Следует заметить, что Ричард Рорти в своем последнем эссе «Огонь жизни», его завещании, которое есть на русском языке, тоже ссылается на Г. Блума и его термин «сильные поэты» — поэты, создающие новые просодии и новые языковые игры: ну например, мы назовем сильным поэтом Пушкина, потому что он изменил фонетику, после гладкой фонетики Батюшкова стали возможны шипящие, рычащие и скрипучие звуки даже в самых галантных стихах: «Лишь розы увядают / Амброзией дыша…», но изменил и понимание любви — любовь это уже не страсть, а способ мыслить, такой же способ мыслить, как размышление о смерти, о чем и процитированное стихотворение про розы. Дело не в том, что мысль о любви сильнее мысли о смерти, а что мыслить настоящую любовь, а не просто увлечение, можно только при серьезном отношении к мысли и своему поэтическому делу. По меткому замечанию О. Седаковой, об этом и слова Тютчева из стихотворения памяти Пушкина: «Тебя ж, как первую любовь / России сердце не забудет» — речь не о том, что Россия полюбила Пушкина, а о том, что его поэтическое слово было пережито так же глубоко, как переживается первая любовь, во всей русской культуре и русской литературе случилось что-то значительное, вдохновенное и неотменимое. А например, Некрасова нельзя назвать сильным поэтом — он разрабатывает готовые темы, берет готовые интонации, из фольклора или разговорной речи, и поэтому хотя как мастер он сопоставим с Пушкиным, он относится к слабым поэтам — это не вопрос о качестве, а такое же различение, как «сильная» и «слабая» программы в социальных науках, о которых мы говорим с первой нашей встречи. И вот Рорти считает, что сильная поэзия обладает кумулятивным потенциалом, способностью накапливать заряд, а не тратить его на ассоциации с отдельными предметами и практиками, и это напоминает сразу акселерационизм Ника Ланда, о котором мы поговорим, или «горячее» искусствоведение Хармана.

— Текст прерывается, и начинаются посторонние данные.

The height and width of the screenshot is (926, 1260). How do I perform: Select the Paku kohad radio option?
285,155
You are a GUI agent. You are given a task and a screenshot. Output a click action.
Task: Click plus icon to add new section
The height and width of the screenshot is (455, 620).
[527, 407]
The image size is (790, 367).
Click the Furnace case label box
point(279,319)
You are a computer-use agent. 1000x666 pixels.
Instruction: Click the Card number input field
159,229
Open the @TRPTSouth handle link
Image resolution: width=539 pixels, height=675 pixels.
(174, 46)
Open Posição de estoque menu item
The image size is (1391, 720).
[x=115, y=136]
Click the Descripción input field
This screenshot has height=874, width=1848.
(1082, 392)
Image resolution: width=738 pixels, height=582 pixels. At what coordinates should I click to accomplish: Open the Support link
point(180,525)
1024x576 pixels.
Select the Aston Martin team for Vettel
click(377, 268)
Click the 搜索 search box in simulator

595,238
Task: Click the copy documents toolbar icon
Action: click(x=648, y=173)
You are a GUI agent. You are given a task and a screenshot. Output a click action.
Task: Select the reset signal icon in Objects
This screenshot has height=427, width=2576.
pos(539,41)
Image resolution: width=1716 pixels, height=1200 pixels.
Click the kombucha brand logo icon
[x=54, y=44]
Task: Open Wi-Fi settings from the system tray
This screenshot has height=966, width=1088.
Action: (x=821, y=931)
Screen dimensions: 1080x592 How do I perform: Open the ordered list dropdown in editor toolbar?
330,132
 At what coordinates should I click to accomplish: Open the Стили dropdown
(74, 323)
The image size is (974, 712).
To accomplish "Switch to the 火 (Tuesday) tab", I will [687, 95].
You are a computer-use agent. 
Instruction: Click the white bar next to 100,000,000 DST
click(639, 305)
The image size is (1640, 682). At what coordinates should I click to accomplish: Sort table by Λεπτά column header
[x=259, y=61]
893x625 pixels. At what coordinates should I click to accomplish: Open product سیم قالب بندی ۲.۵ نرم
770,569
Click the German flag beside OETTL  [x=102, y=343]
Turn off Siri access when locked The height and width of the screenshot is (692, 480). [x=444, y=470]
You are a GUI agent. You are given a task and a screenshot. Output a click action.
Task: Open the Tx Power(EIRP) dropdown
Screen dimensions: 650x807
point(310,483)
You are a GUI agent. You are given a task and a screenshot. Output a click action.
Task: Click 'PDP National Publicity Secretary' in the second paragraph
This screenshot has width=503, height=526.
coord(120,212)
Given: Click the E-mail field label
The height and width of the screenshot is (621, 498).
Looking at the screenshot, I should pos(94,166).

«Трансцендентальный нигилизм» Рэя Брассье исходит из того, что рано или поздно мир может развалиться, а бытие перестанет существовать, поэтому философия не должна коррелировать сознание с бытием, а должна показывать, что исчезновение вещей может быть осознано в не меньшей степени, чем существование. Эти идеи также оказываются близки некоторым направлениям в современном искусстве: еще в концептуальном искусстве материальные объекты превращаются в идеи, а в постконцептуализме возможен обратный процесс и встречно эти два процесса. На русском можно прочесть, например, критику со стороны Брассье известной книги Т. Адорно и М. Хоркхаймера «Диалектика Просвещения», опубликованную в «темном» спецвыпуске журнала «Логос». Адорно и Хоркхаймер обвиняли Просвещение в том, что оно, «расколдовав» природу и поставив буржуазного авантюриста в центр режима событийности, косвенно способствовало возникновению тоталитаризма как такой ничем не сдерживаемой политической авантюры, которой невозможно сопротивляться, потому что природные ценности, ценности естественной жизни как бы уже разоблачены. Брассье на это замечает, что такой подход реакционен, мы возвращаемся к упрощенной телеологии Аристотеля, отождествлявшего природное и целесообразное, но если у Аристотеля это отождествление держалось на его собственных аристократических ценностях, то у Адорно и Хоркхаймера — только на неприятии современности и вере во власть готовых образов, которую нужно восстановить. Позиция этих мыслителей, говорит Брассье, основана на смешении «опыта природы» и «опыта как природы», иначе говоря, на понимании опыта как изготавливающего образы и образцы, вопреки общему движению науки, расстающейся с готовыми образами, готовыми формулами ради особого, очень специализированного моделирования.